The word “unprecedented” is getting banded about so much these days that it is losing its meaning. It is worth remembering, then, that even seasoned commentators have been left slack-jawed by the continuing economic poo-narmi.
As one financial journalist said on Twitter earlier this week: "That scene in Event Horizon where Sam Neill grabs Laurence Fishburne's head and shows him a vision of hell...that how I'd sum up the economic data out of Europe today."
But it's not all bad. At least, not if you are a billionaire. According to a study by the Institute for Policy Studies, the US scholar-activists thinktank, between January 1, 2020 and April 10, 2020, 34 of the nation's wealthiest 170 billionaires have seen their individual wealth increase by tens of millions of dollars.
The leader of the pack was that figure we all know and love, Amazon founder and CEO, Jeff Bezos. His wealth surge is "unprecedented in the history of modern markets," the study said. It has climbed $12bn since February 21st, 2020, the start of the COVID-19 pandemic.

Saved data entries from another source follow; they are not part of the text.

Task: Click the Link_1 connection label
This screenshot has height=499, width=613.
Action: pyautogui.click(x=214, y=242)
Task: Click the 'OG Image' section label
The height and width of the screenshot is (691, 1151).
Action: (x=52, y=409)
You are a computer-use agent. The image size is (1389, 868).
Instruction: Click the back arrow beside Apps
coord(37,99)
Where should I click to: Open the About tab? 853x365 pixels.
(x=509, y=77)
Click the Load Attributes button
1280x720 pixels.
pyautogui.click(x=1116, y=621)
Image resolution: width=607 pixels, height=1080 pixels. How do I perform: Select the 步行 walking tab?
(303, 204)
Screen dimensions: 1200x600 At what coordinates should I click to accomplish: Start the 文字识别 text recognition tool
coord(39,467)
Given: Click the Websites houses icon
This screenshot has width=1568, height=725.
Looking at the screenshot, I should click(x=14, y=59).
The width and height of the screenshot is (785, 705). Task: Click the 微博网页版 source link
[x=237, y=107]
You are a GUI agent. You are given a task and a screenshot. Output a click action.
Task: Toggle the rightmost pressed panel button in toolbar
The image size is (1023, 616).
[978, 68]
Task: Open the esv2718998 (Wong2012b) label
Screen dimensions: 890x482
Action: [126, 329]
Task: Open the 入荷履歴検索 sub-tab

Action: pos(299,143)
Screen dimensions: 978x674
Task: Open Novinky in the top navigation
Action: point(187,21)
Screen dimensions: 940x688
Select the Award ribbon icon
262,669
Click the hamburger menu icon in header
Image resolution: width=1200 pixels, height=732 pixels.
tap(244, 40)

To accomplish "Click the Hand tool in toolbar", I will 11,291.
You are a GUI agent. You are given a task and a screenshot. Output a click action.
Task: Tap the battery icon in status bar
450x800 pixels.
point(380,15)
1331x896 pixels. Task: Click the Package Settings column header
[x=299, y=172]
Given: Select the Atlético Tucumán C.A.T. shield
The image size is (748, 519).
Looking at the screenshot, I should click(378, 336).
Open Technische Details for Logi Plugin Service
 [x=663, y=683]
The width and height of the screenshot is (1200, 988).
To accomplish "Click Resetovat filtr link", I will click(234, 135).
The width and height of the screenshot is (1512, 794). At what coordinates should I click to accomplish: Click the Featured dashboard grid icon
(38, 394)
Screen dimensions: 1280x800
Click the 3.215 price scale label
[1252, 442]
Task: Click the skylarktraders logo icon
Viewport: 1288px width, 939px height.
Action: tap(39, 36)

Now, you might say that Amazon is particularly well-placed to do well during the crisis because of its ability to send laptops and loo roll to millions of locked down individuals worldwide. But Bezos is not the only billionaire to benefit from the COVID-19 forced quarantine and social distancing.
Meanwhile, former Microsoft CEO Steve Ballmer, who is now retired, woke up one April morning with a satisfying feeling in his bowels telling him his wealth had increased by $2.2bn. Probably. The $2.2bn part is true anyway.
We come inevitably to Elon Musk. It's not as if space travel and electric cars have become vital resources since the nasty viral entity reared its ugly head, yet, that famous expert on subaquatic cave rescues, rolled out of bed, logged onto Twitter and found his wealth had climbed by $5bn.
The study found combined billionaire wealth increased by 9.5 per cent in just 23 days during the COVID-19 crisis. By April 10, their wealth had surged to $3.2 trillion, surpassing the 2019 level.
It is a long-term trend. Billionaire wealth tends to return more rapidly after a financial crisis than the overall economy. Within 30 months of the September 2008 crash, most billionaire fortunes had recovered. And between 2010 and 2020, the combined wealth of the US billionaire class surged by a staggering 80.6 per cent, said the Institute for Policy Studies.
Makes it a bit less tolerable to listen to the politicians, many of whom are backed by a few of the mega-rich, with the brass neck to stand at a lectern and say: "We're all in this together."
"We are likely to see a deeper contraction in 2020 than during the global financial crisis. But so much depends on what comes next: how long the suppression measures last, what medical science can deliver, what further policy support is available," Janet Henry, global chief economist at HSBC told Reuters.